SOURCE MATERIAL >>
···

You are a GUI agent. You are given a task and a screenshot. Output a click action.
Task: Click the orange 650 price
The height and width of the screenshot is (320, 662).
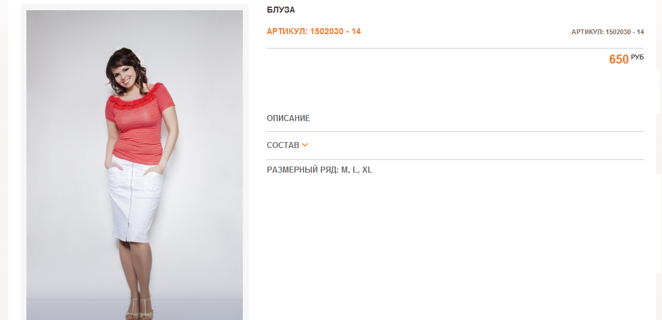[x=618, y=59]
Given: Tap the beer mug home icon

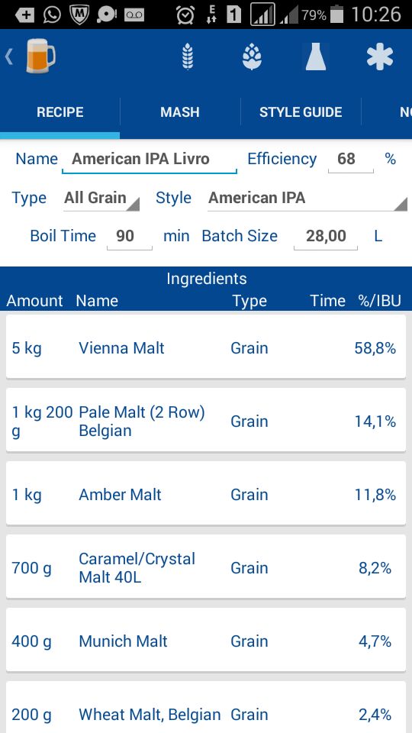Looking at the screenshot, I should pyautogui.click(x=40, y=57).
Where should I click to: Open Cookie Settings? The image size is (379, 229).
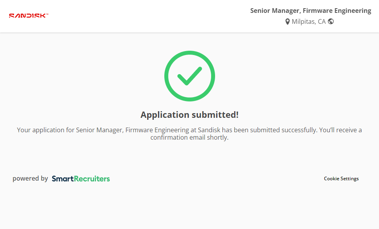point(341,179)
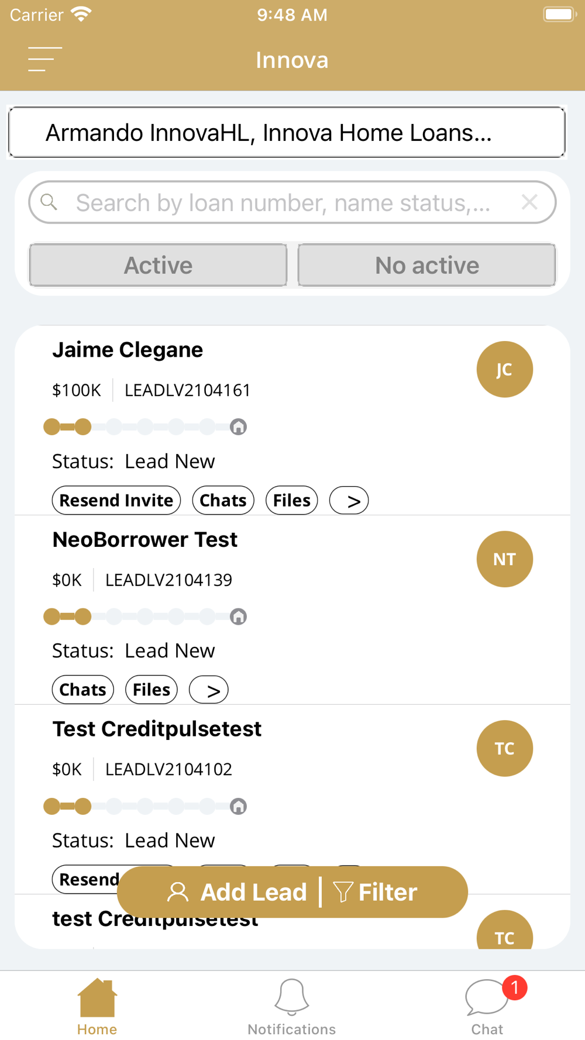Expand more actions arrow for Jaime Clegane
Viewport: 585px width, 1040px height.
pos(349,501)
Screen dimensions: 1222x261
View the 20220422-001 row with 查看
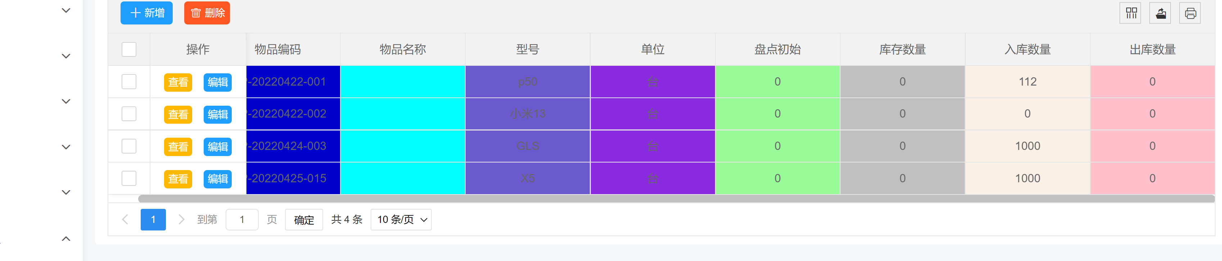pos(178,82)
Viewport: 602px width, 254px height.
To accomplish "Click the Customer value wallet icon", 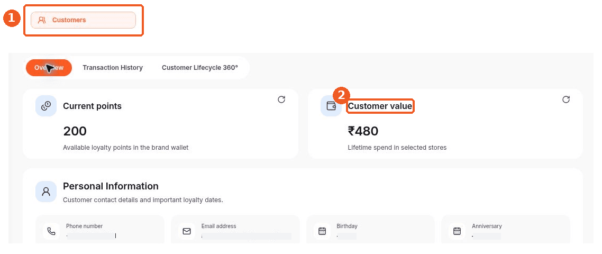I will pos(331,106).
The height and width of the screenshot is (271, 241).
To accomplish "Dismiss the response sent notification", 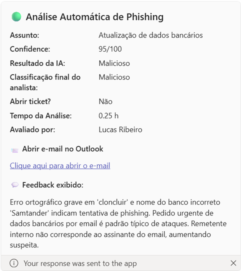I will pos(233,263).
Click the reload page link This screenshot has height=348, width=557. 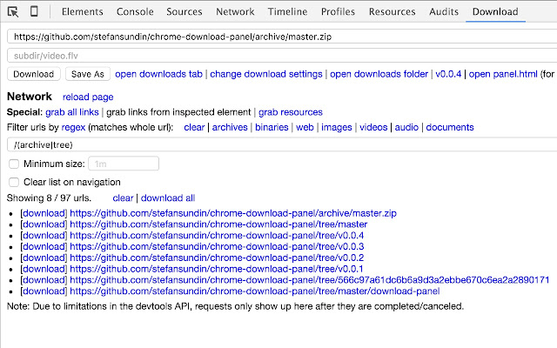[88, 97]
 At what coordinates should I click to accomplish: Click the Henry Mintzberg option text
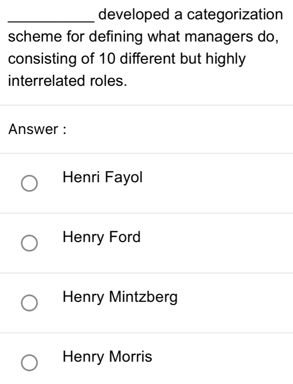(120, 298)
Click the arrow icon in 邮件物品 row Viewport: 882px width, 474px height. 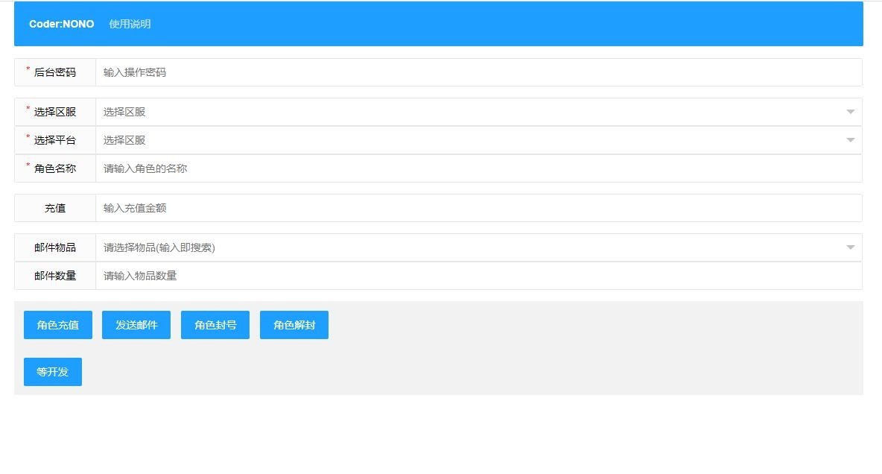[850, 247]
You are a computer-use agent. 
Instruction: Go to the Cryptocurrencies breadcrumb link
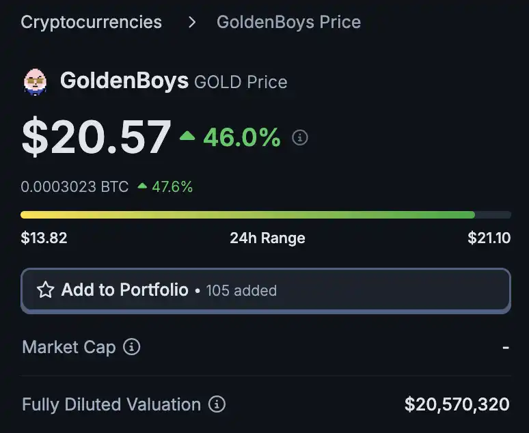pos(91,22)
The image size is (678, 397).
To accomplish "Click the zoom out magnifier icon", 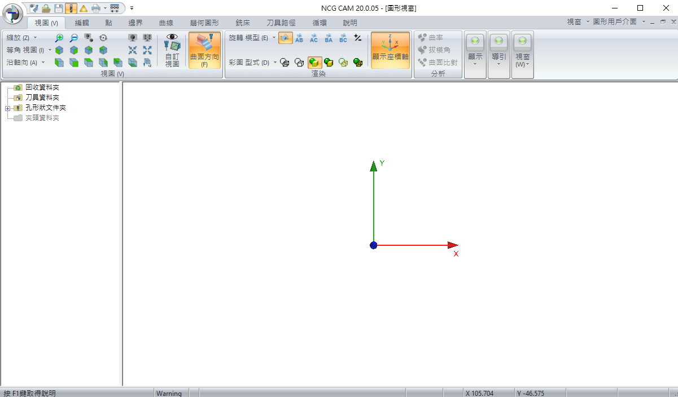I will tap(73, 38).
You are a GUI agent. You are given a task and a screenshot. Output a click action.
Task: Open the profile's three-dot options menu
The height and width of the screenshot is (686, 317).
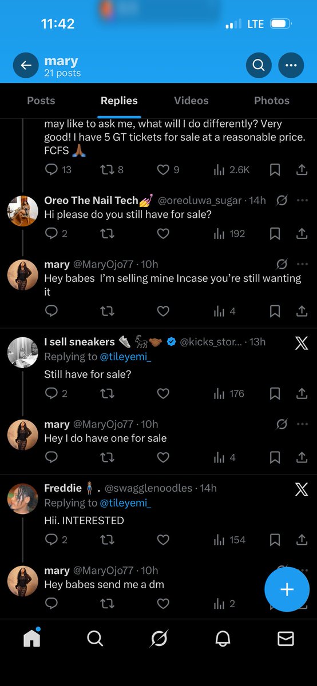coord(291,65)
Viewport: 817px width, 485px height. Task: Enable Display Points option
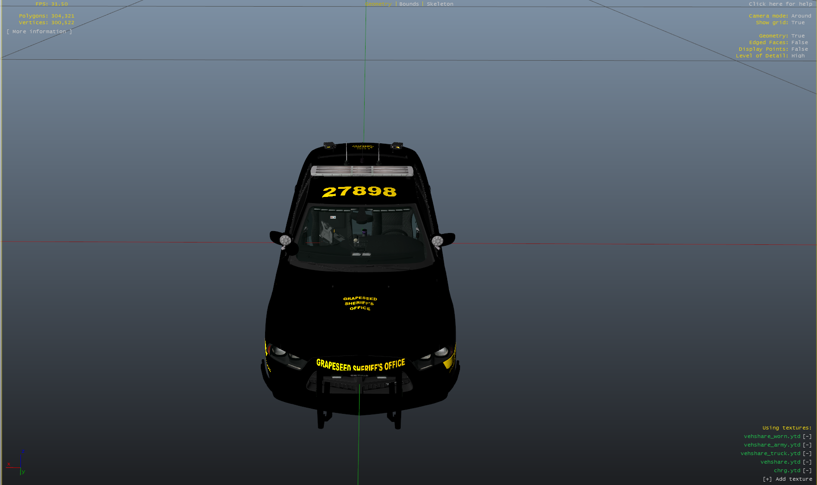799,49
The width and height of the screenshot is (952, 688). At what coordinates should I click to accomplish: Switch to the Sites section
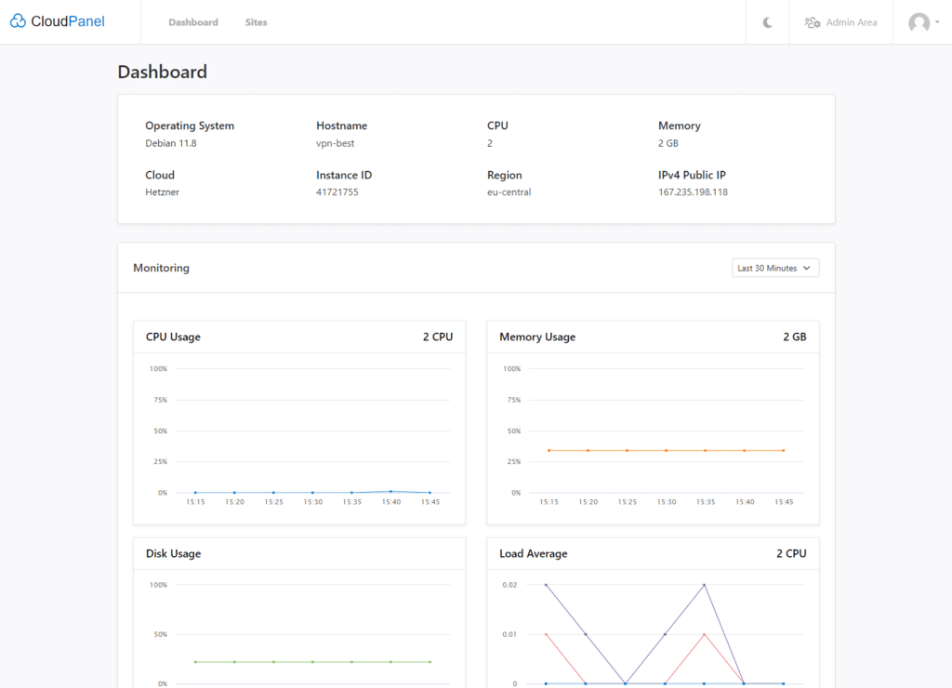tap(256, 21)
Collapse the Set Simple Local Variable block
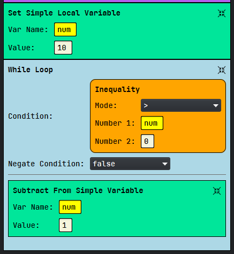Viewport: 234px width, 254px height. pyautogui.click(x=222, y=13)
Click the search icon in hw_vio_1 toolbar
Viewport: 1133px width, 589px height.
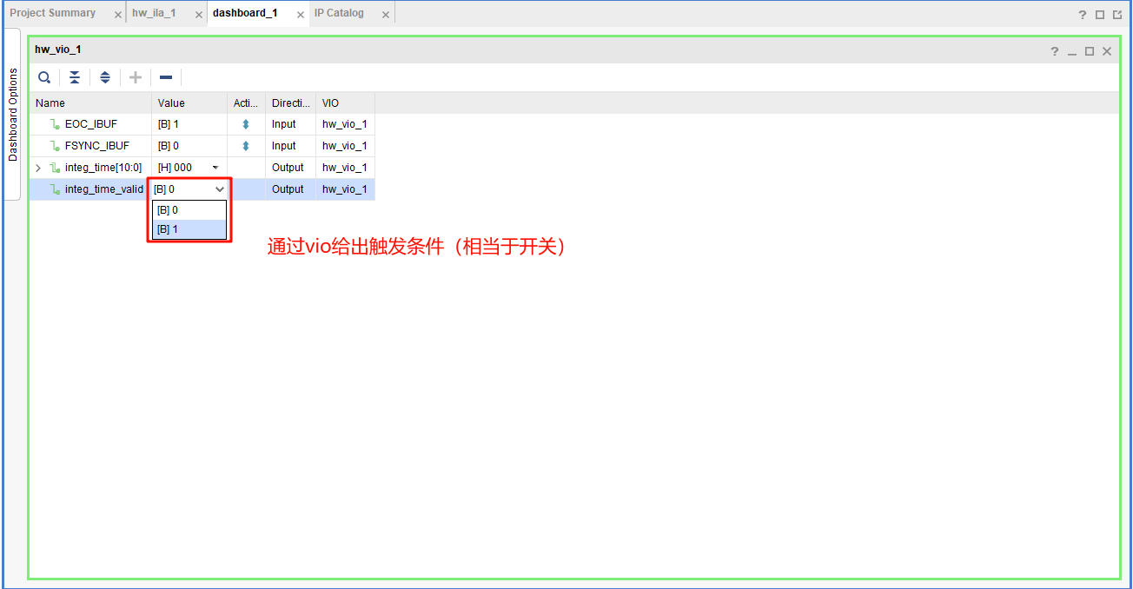[x=44, y=77]
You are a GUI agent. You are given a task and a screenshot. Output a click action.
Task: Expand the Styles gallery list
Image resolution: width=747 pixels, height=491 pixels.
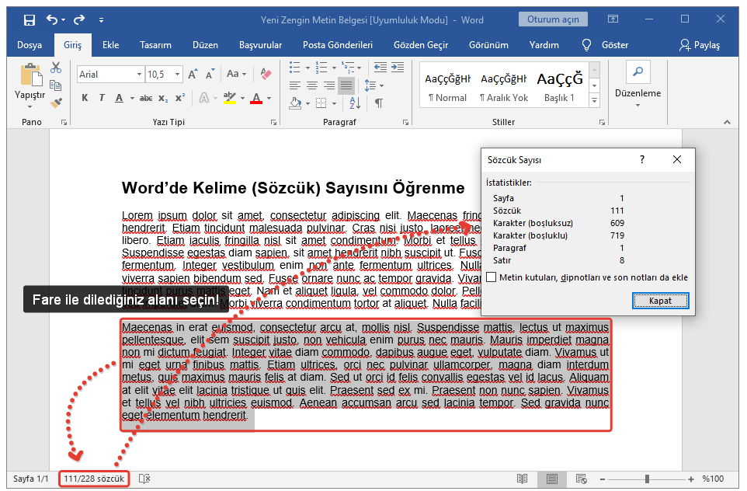(594, 101)
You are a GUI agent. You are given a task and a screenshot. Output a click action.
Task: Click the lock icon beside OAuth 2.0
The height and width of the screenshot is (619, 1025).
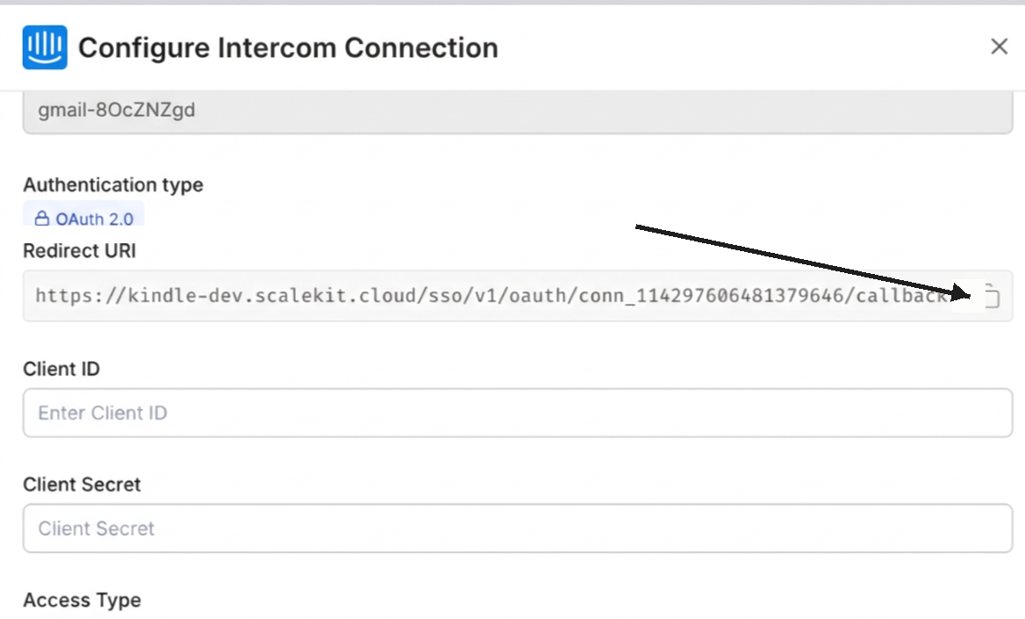pyautogui.click(x=41, y=219)

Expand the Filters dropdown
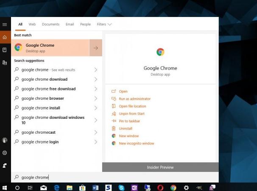click(x=104, y=24)
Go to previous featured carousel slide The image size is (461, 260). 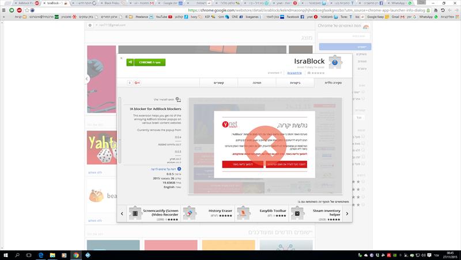[87, 79]
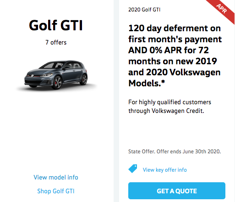Click the VW emblem on the car grille

click(x=32, y=76)
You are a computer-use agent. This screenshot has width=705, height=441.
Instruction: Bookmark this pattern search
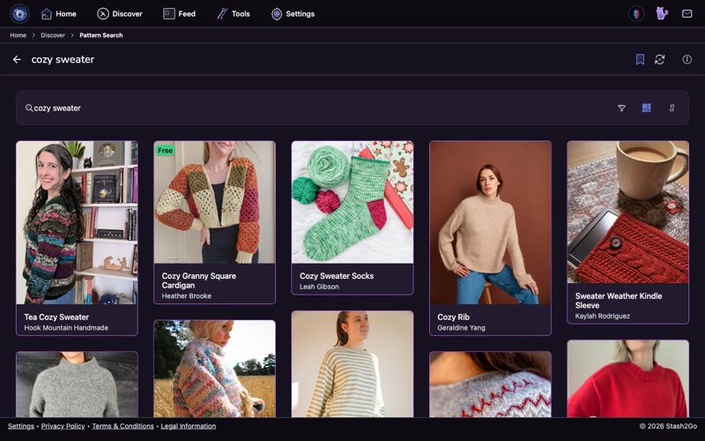pos(640,59)
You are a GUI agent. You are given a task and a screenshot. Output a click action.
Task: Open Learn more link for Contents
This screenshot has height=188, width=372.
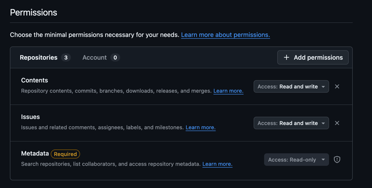228,91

···

WHAT IS EXPECTED >>
The answer must be every line of the data that holds the word "computer".

RESPONSE >>
You are a computer-use agent. 
You are a computer-use agent. This screenshot has width=705, height=441.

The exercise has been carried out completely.